* PROBLEMA
Transcreva sem alterações o trecho do texto sobre a resolução do Conama que começa em "Em sua última" e segue até "9 de novembro.".
═══ TEXTO SELECIONADO ═══
02/12/2005 - Embate entre
ambientalistas, Ministério do Meio
Ambiente (MMA) e Ministério Público,
de um lado, e os representantes do empresariado
e outros setores do governo, de outro, voltou
a dar o tom dos debates sobre a resolução
que vai regulamentar os casos em que será
possível realizar desmatamentos em
Áreas de Preservação
Permanente (APPs). Ainda precisam ser votados
temas polêmicos, como alguns itens do
capítulo referente às atividades
de mineração e o tratamento
que será dado às APPs em áreas
urbanas.
Ainda não foi desta
vez que o Conselho Nacional do Meio Ambiente
(Conama) conseguiu aprovar o texto final da
resolução que vai regulamentar
os casos excepcionais em que será permitido
o desmatamento e a intervenção
em Áreas de Preservação
Permanente (APPs) para realização
de empreendimentos e atividades econômicas.
Em sua última reunião, em Brasília,
nos dias 29 e 30 de novembro, o colegiado
avançou na votação da
proposta, mas não conseguiu concluir
a análise das mais de 70 emendas que
ficaram pendentes desde sua reunião
anterior, ocorrida nos dias 8 e 9 de novembro.
(Saiba mais). Ainda precisam ser votados temas
polêmicos, como alguns itens do capítulo
referente às atividades de mineração
e o tratamento que será dado às
APPs para fins de regularização
de ocupações urbanas de baixa
renda.
A oposição
entre ambientalistas, Ministério do
Meio Ambiente (MMA) e Ministério Público,
de um lado, e os representantes do empresariado
e de outros setores do governo, de outro,
voltou a dar o tom dos debates. O primeiro
grupo trabalhou para detalhar e restringir
as situações particulares em
que seria possível a supressão
de vegetação das APPs. Enquanto
isso, principalmente os conselheiros da Confederação
Nacional da Indústria (CNI), do Ministério
das Minas e Energia (MME) e de alguns governos
estaduais insistiram na tese de flexibilizar
as regras para permissão das intervenções
nas APPs, sobretudo defendendo maior liberalidade
para os órgãos ambientais na
elaboração de seus licenciamentos.
═══ MATERIAL FORNECIDO ═══
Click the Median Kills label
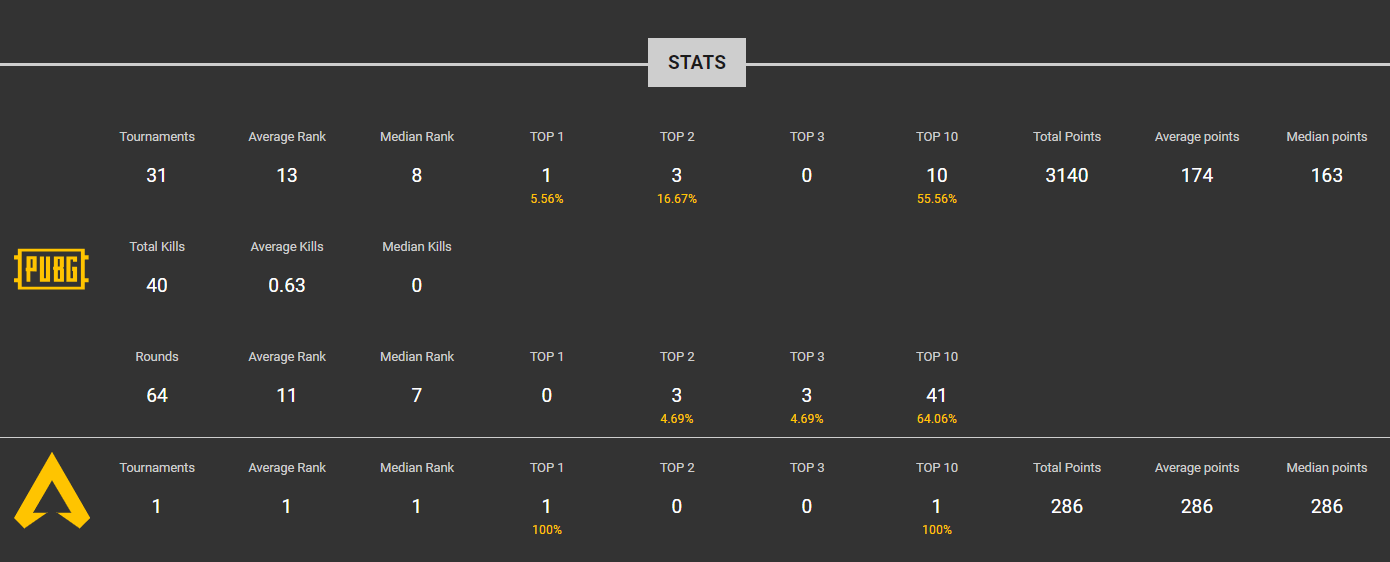Screen dimensions: 1390x562 click(417, 247)
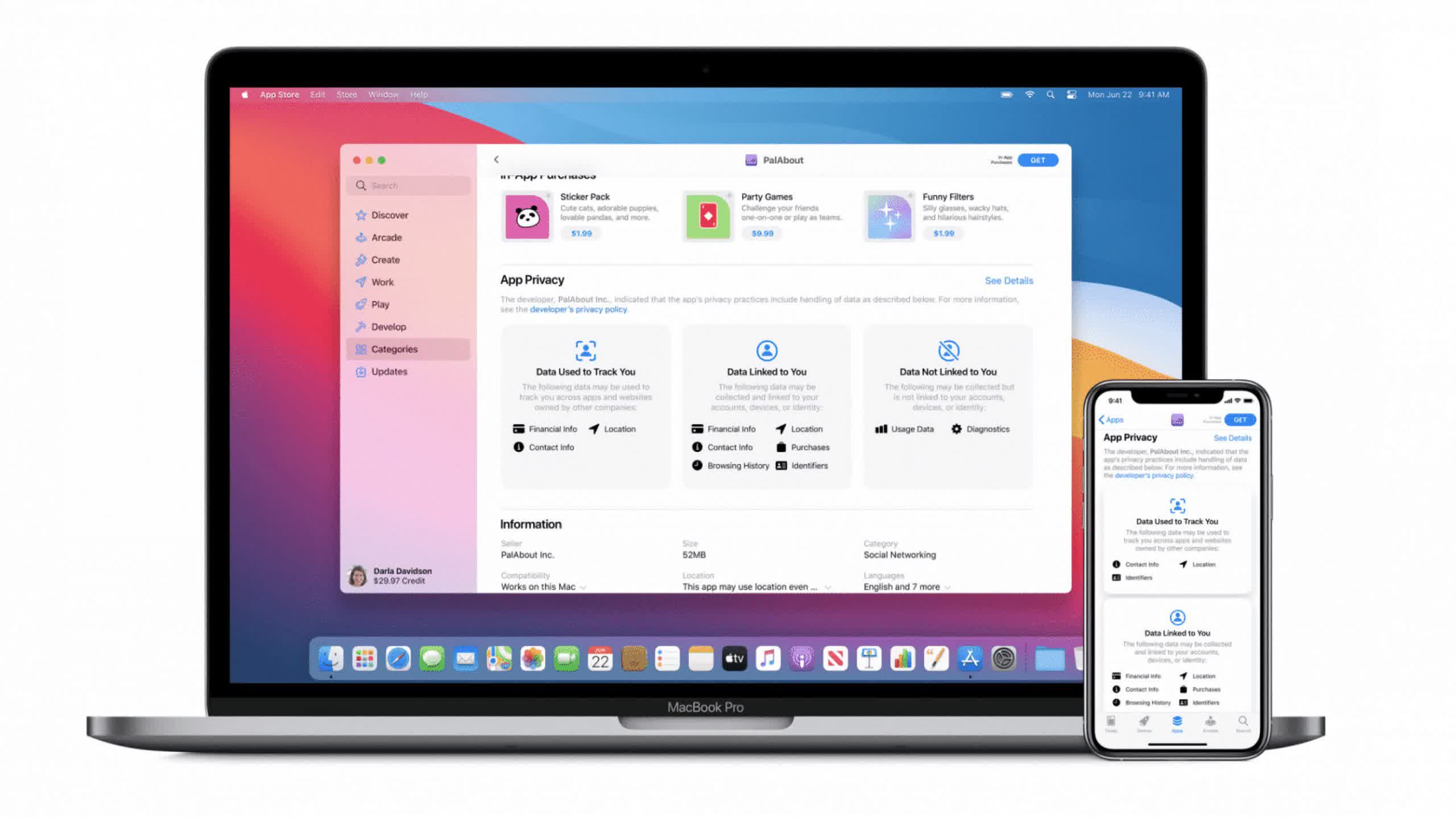Click the Data Not Linked to You icon

pyautogui.click(x=948, y=351)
═══
* RESPOSTA DO EXERCÍCIO
Em sua última reunião, em Brasília,
nos dias 29 e 30 de novembro, o colegiado
avançou na votação da
proposta, mas não conseguiu concluir
a análise das mais de 70 emendas que
ficaram pendentes desde sua reunião
anterior, ocorrida nos dias 8 e 9 de novembro.